Similarly, donut wrapping allows Q to both define resource types that are imported by C and consume resource types that are defined by C. This allows Q to create ownership cycles with C which may lead to resource leaks that would normally be prevented in non-donut-wrapping cases by the acyclicity of component instantiation.

In both of the above problematic cases, the parent is responsible for "closing the loop" to create the cycle and thus any bugs arising from cycles are, by default, bugs in the parent. This asymmetry reflects the fact that, when donut-wrapping, the parent component is taking on part of the role of the "host" with the child component being the "guest". This is an asymmetric relationship that gives the host greater power over the guest (e.g., to virtualize the guest's execution environment), but with this greater power comes greater responsibility to avoid creating cycles with the guest.

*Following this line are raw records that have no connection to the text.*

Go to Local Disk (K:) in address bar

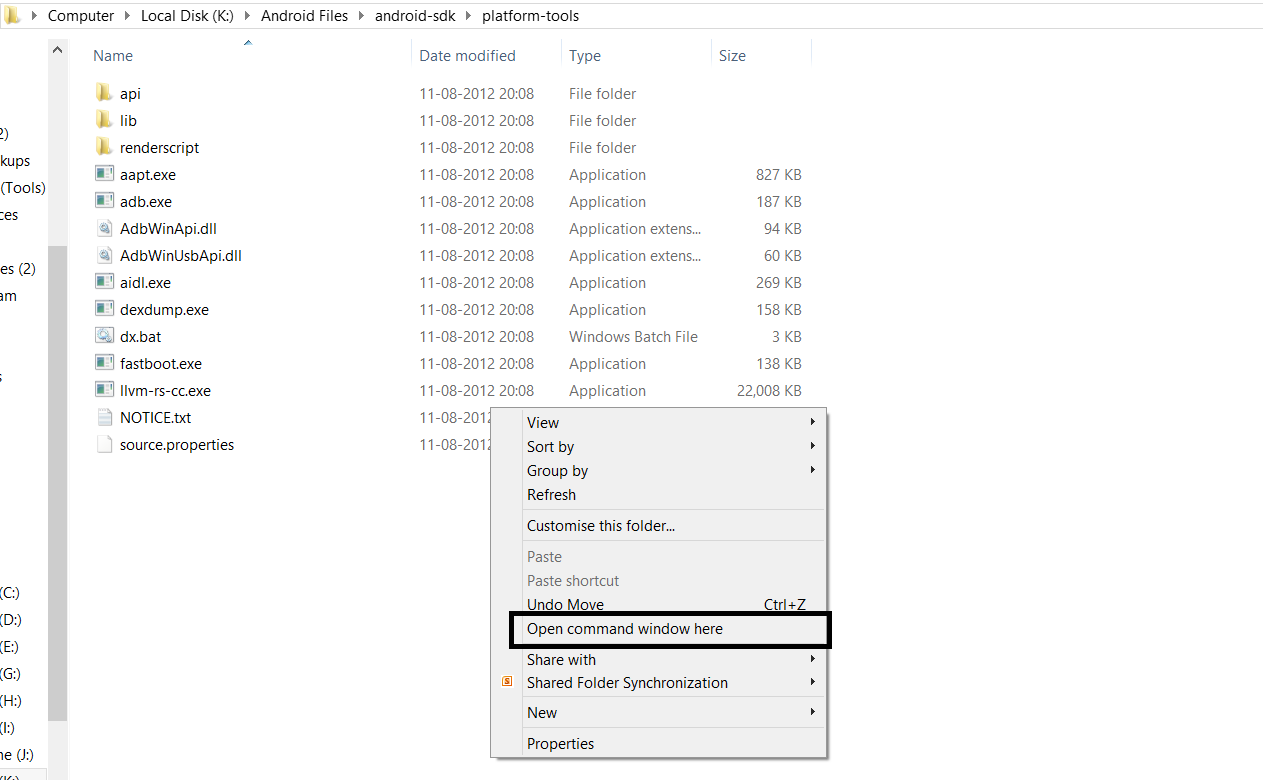[x=187, y=15]
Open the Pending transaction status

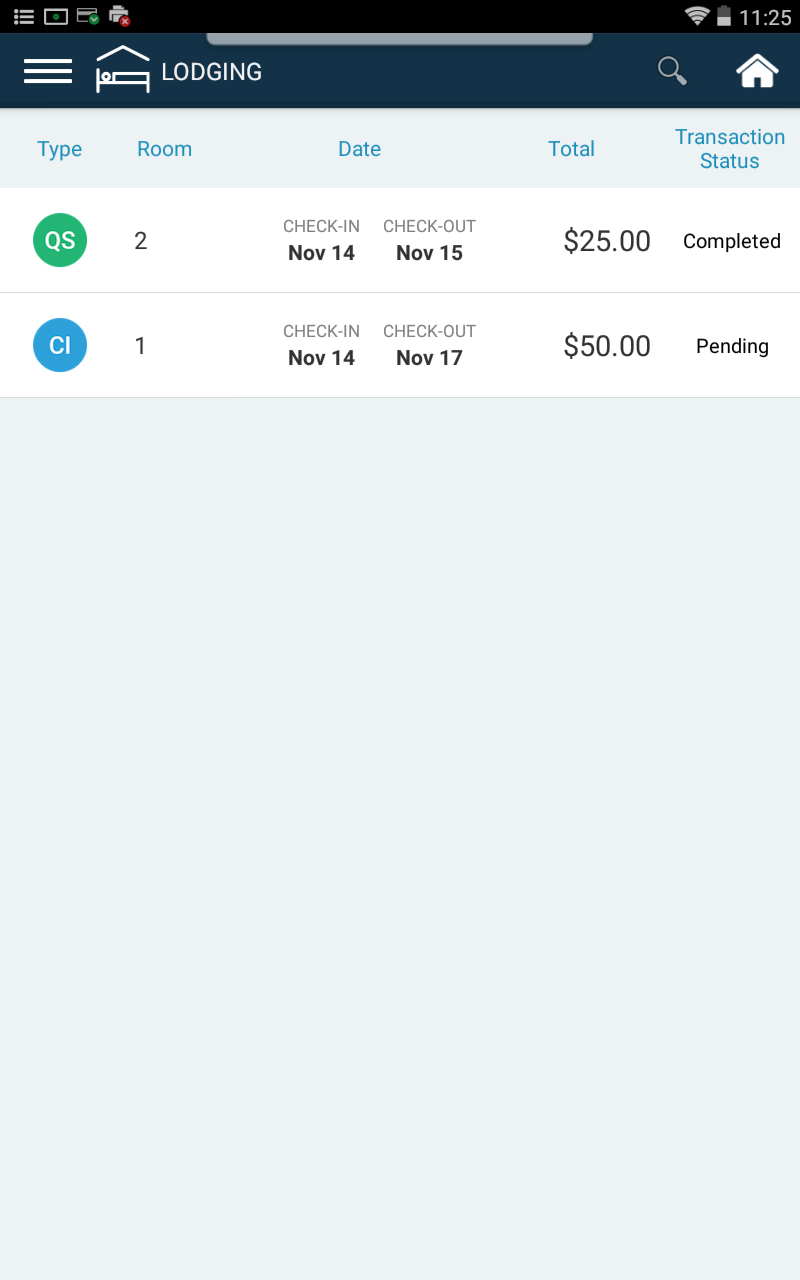click(732, 346)
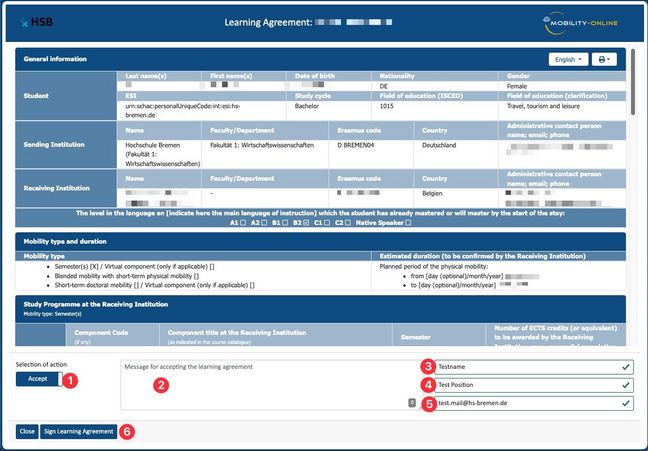Image resolution: width=648 pixels, height=451 pixels.
Task: Click the Sign Learning Agreement button
Action: click(77, 431)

Fully-runtime dynamic linking

While many use cases for dynamic linking are covered by what is described above, there are still some use cases that require "fully-runtime" dynamic linking where code is dynamically loaded that was not known (or may not have even existed) when execution started.

One use case for fully-runtime dynamic linking is JIT compilation (where the running WebAssembly code generates the bytecode to be linked). This is possible in browsers today by having WebAssembly call into JS and using the JS API. Doing so from pure WebAssembly has been included in Core WebAssembly's list of future features since the beginning of WebAssembly. This is a nuanced feature for many reasons including the fact that many WebAssembly execution environments don't provide the raw OS primitives (viz., making writable pages executable) to enable a WebAssembly runtime to perform the native JIT compilation necessary for performance. In any case, addressing this use case is ideally outside the scope of the Component Model.

Another major use case for fully-runtime dynamic linking is implementing plugins that can be dynamically selected by WebAssembly code from a large and/or dynamically-populated store or registry. Such plugin models are sufficiently diverse (in how plugins are secured, discovered, transported, and compiled) that it's difficult to design a generic Component Model feature to support them all well. Based on this, it seems that the right place to address this use case above the Component Model, using an interface defined in WIT and allowing different platforms and applications to tailor the interface to their needs.

For example, using the current feature set of the Component Model, a simple dynamic plugin interface might look like the following:

interface plugin-loader {
    load: func(name: string) -> plugin;
    resource plugin {
      handle-event: func(event: string, args: list<string>) -> string;
    }
}

The expectation here is that, if plugins are implemented by components, the plugin handle returned by load points to a component instance created by the host and the method calls to handle-event call exports of that component instance.

While plugin-loader uses generic string types in the signature of handle-event, a particular application's plugin interface would naturally be customized to use whatever WIT types were appropriate, including handles to application-defined resource types. Because the signature of calls into the plugin are specified statically, a host can separately AOT-compile component plugins (e.g., on upload to the store or registry) into a native shared object or DLL that can be efficiently loaded at runtime.

(There are a number of ways to improve upon this basic design with additional future features of WIT and the Component Model.)